One of the big issues is the lack of impetus from the government to go hard on the support levers. That needs to change, or Chinese equity markets will find sellers into strength and ultimately trend weaker. A bazooka-type stimulus is certainly not on the cards, but a coherent, coordinated, and structured stimulus is possible and progressively demanded by the market.  


Today’s July high-frequency economic data showcases why the market lacks any conviction to buy anything China-related. Industrial production slowed to a 3.7% annualised run rate (from 4.3%) and missed consensus expectations by 60bp. Retail sales grew a meagre 2.5% (vs 4% eyed) and this seems the data point to view going forward, given we heard today from Cai Fang (a policy maker at the PBoC), detailing that the top priority now is to stimulate household consumption. 

The incentive for a reversal in demand needs to happen; the sooner the better. 

July property and residential sales were woeful (vs expectations) and again feeds into the need to do more on the property front. 

The silver lining?

Media reports are doing the rounds that Country Garden is liaising with bondholders to extend repayments on a bond maturing 2 Sept by 36 months. We’ll see if can result in a lift in Country Garden’s offshore bonds, many of which are trading at 7 or 8 cents in the USD. The equity market will watch credit markets, as this pricing suggest a default is a done deal.

The PBoC are not waiting

We may be waiting for the fiscal measures to impact but the PBoC is not hesitating on the monetary policy side – on the day, we’ve seen a 15bp cut to the 1yr MLF (Medium Lending Facility) to 2.5%, as well as a 10bp cut to the 7-day repo rate to 1.8% - neither were expected today. Granted, the consensus view was that we’d see policy easing through Q3, but the PBoC has taken the decision to not hang about. 

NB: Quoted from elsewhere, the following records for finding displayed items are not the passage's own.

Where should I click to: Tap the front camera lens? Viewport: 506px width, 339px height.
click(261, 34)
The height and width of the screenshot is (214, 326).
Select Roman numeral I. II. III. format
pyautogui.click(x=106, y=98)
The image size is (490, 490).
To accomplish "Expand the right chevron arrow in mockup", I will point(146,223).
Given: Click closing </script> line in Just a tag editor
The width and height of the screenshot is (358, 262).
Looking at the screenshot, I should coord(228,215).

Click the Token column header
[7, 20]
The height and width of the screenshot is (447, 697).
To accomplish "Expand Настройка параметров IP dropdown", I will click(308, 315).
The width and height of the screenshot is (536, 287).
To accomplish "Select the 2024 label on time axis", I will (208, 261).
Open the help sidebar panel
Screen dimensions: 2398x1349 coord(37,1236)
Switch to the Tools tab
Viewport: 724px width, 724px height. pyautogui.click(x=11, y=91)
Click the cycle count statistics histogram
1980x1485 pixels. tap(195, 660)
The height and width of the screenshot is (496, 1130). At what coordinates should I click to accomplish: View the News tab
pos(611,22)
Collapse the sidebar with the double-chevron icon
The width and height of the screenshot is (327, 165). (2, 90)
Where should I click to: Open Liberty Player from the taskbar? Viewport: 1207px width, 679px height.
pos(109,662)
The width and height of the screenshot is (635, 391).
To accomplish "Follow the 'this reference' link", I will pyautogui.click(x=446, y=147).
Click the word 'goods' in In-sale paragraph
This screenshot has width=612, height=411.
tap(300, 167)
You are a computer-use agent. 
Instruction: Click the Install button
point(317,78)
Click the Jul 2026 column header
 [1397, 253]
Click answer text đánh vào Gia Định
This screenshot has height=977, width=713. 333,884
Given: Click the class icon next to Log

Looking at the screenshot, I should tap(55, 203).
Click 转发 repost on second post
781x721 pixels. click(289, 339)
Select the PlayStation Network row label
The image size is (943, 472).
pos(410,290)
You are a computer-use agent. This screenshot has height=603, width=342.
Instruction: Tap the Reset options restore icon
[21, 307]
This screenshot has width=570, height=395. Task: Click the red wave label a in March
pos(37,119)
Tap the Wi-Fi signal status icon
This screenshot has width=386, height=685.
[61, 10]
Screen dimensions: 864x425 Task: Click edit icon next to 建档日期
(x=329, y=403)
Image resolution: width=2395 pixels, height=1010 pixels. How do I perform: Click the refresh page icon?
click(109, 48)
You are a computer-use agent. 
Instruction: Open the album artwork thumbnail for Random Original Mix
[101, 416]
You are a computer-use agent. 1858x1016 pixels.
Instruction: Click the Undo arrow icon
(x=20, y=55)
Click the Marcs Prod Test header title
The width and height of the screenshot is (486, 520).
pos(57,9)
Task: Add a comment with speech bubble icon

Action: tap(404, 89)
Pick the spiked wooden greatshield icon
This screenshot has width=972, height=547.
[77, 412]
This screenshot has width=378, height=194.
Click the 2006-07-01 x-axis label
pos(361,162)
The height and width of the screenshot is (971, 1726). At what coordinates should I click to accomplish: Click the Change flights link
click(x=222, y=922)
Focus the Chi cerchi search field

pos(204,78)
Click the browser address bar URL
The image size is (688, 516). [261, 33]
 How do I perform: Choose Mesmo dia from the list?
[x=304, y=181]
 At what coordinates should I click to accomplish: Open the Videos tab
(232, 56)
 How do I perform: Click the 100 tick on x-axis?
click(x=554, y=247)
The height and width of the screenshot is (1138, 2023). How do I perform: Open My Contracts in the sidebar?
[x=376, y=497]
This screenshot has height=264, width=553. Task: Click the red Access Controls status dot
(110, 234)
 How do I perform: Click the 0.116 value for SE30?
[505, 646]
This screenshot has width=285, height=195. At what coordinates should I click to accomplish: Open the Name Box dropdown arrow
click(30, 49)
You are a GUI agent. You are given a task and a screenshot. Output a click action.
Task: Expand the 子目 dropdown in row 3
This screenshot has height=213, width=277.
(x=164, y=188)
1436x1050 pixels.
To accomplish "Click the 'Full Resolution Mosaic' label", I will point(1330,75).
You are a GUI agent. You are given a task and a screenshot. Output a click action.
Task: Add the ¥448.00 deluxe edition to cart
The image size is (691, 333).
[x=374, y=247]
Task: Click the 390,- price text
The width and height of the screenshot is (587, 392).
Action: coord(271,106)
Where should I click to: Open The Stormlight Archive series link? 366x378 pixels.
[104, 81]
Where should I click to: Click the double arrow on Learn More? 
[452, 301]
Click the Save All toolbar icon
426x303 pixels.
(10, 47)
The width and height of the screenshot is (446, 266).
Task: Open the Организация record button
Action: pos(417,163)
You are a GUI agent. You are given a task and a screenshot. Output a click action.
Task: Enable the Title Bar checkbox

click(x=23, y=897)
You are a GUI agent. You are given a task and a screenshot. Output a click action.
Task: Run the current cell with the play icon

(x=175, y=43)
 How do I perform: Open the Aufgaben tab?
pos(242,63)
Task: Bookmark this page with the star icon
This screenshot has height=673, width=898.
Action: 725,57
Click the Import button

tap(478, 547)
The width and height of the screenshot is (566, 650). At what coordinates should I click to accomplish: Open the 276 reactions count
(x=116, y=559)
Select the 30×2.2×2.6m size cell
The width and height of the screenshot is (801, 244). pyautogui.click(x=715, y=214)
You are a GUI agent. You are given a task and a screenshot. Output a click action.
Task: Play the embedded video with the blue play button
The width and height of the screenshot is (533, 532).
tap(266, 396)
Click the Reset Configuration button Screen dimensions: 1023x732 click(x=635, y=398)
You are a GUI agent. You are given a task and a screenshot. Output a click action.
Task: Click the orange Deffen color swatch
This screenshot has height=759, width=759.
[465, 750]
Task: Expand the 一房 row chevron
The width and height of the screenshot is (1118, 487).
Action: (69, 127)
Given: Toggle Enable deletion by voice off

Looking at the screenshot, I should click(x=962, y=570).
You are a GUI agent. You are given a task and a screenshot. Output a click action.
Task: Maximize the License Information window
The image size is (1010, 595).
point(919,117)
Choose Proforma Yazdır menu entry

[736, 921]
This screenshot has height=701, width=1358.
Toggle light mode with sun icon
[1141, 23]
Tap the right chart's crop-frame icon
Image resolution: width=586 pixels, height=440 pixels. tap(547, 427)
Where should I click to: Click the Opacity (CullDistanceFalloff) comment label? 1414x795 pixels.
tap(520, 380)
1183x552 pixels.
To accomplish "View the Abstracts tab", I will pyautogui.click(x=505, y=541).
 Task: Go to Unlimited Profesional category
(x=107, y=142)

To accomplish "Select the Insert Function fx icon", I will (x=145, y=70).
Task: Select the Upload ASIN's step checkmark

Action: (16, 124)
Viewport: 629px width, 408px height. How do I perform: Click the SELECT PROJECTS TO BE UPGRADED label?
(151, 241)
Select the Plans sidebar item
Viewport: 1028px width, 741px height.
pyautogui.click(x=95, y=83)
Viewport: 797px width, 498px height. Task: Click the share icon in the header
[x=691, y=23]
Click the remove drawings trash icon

USDCNH has rallied to 7.3120 and despite the PBoC’s best efforts to limit the upside with a CNY ‘fixing’ 671p stronger than market estimates, few in the market are selling USDCNH. The market are desensitised to the daily CNY fixing (each day at 11:15 AEST) and have come to the view that if the PBoC really meant business in its quest to drive the yuan higher they could run down part of its $3.2t. I am happy to stay long this cross. 

We’re also seeing solid outflows from China in HK through the Northbound ‘connect’ and this has been a consistent theme for the past six trading sessions – it's little wonder USDCNH is rallying as capital moves offshore. 

Chinese equity isn’t buying into the monetary policy easing and we see a heavy tape. Fiscal is the main game in town and the market wants headlines to work with, right now. The governments call to stop publishing youth unemployment numbers today, is also weighing on international capital, as transparency concerns resonate. For index traders headlines matter – when they come, we look at signal vs noise… keep your eyes peeled.